Tired? Ditch Coffee, Drink Water

Tired, Headaches, bunged up or bloated?  7 Signs you need to drink more water

Despite eating a balanced diet, all the veg and fruit, protein, fibre… many people forget the simplest (and most crucial) thing: WATER.

Water makes up 50-75% of your body and a staggering 80% of your brain – so it’s no wonder dehydration affects how you feel. In this post we’ll break down the 7 key signs of dehydration, why hydration is vital, and how you can easily drink more water daily.

Firstly… Why Does Hydration Matter? (1)(2)(3).

Water isn’t just for quenching thirst. It:

  • Affects focus and concentration: keeps you alert and focused on everyday life but also at work, when studying, when at the gym.

  • Helps with bloating constipation

  • Regulated body temperature

  • Helps remove waste (via urine)

  • Lubricates joints and prevents aches

  • Transports vital nutrients around your body

7 Signs You’re Not Drinking Enough Water

  1. You Feel Thirsty & Have a Dry Mouth

    • If you’re thirsty, you’re already dehydrated.

  2. You are Peeing less

    • This seems obvious but if you’re peeing little or less than 4x a day.

  3. Your Urine Is Dark or Has a Strong Smell

    • Check your urine -- You’re looking for a pale straw colour = hydrated. Dark yellow = drink more water.

  4. You Feel Bloated & Constipated

    • Drinking water helps with digestion as it keeps everything moving through your gut smoothly. Drinking water helps move food through the digestive tract which helps prevent constipation which is a common cause of feeling bloated.

  5. Frequent Headaches & Poor Concentration

    • Even mild dehydration reduces brain function and focus.

  6. You’re Always Tired, feel dizzy or lightheaded

    • Water is essential for energy levels—lack of it can lead to fatigue.

  7. You get UTIs

    • Dehydration is a risk factor for UTIs, meaning it can cause your kidneys to produce less urine which can become stale, creating a perfect environment for harmful bacteria to grow. This then results in UTIs.

 

How Much Water Do You Need?

Your needs vary depending on weight, exercise, temperature, and pregnancy. A general rule:

💧 35ml per kg of body weight. But ~1.6-2L per day for most adults is fine.

If you’re sweating more (hot weather, exercise), you must replace what you lost, so drink more after training!

 

How To Stay Hydrated:

Here are some ways to keep yourself hydrated.

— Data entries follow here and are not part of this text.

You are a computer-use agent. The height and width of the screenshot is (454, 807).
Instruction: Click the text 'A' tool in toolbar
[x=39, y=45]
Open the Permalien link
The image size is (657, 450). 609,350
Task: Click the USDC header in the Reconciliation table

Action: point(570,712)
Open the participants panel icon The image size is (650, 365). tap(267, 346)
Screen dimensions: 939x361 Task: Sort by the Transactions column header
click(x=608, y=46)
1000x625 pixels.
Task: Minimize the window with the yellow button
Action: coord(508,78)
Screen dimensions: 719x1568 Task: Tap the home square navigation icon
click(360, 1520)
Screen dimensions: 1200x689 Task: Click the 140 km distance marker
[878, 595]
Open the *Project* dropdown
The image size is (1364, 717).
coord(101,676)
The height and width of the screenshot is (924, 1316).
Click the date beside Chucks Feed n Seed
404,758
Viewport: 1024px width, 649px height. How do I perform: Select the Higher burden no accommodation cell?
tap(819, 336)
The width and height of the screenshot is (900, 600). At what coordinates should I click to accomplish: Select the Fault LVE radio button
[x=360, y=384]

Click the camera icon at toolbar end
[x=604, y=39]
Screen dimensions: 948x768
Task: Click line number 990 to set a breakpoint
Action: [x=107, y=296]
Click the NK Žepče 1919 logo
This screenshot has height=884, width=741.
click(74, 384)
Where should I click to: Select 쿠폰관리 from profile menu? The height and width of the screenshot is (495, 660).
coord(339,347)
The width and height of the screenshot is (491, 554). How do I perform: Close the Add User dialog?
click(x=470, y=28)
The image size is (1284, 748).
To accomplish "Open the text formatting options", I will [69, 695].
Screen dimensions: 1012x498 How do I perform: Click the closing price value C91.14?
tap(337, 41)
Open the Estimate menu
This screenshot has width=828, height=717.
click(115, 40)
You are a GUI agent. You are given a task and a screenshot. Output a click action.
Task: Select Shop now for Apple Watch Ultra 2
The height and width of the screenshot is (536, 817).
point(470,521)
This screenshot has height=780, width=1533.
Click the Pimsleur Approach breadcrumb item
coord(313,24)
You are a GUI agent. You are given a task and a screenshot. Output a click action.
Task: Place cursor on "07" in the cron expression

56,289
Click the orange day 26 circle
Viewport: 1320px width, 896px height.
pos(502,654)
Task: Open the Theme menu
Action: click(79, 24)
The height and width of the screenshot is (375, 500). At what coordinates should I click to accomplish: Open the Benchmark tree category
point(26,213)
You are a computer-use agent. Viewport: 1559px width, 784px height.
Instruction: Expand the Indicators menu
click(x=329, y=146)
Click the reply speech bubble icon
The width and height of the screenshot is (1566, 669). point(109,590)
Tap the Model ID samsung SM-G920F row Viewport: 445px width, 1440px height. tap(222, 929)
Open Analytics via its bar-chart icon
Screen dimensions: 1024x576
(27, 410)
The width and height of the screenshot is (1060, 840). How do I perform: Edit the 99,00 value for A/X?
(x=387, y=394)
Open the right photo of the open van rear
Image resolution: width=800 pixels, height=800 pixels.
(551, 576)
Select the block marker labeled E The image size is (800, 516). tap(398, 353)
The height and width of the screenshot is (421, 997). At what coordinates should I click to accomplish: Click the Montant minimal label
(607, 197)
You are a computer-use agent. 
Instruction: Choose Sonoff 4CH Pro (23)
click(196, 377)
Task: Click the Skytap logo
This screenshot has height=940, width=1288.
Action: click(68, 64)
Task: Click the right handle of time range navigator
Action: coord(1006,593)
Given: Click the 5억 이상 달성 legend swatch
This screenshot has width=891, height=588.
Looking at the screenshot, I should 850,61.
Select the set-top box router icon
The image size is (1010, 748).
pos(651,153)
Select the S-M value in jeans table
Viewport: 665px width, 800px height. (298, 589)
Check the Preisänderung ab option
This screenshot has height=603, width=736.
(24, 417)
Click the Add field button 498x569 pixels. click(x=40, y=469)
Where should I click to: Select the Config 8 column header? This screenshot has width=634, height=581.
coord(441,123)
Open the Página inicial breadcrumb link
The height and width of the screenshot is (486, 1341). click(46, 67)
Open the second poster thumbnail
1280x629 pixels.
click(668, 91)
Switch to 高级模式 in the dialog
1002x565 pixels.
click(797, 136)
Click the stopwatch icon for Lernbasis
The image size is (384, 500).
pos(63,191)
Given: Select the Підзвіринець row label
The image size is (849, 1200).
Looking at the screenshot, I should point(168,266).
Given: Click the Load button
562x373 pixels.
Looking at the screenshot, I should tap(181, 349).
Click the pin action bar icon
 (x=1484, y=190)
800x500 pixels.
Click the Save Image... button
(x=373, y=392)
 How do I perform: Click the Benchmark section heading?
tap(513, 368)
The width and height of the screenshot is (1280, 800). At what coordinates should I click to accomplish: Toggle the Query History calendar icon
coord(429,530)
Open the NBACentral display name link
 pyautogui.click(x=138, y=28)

💦 Drink little and often – don’t wait until you’re thirsty.
Set reminders – use your phone or watch to prompt you to have a glass of water every hour or so.
🚰 Keep a bottle/jug nearby – at your desk, in your bag.
🧐 Check your urine colour – aim for pale straw colour.
🍋 Make water taste better – add lemon, cucumber, or berries. Add a bit of squash or juice if you want
Tea & coffee count (but watch caffeine—it has a slight dehydrating effect).
🥣 Eat your water – 20-30% of water comes from stews, soups, and water-rich fruits/veggies help too!

 

Dehydration is sneaky but easy to fix. Make drinking water a daily habit, listen to your body’s signals and keep track of how you feel!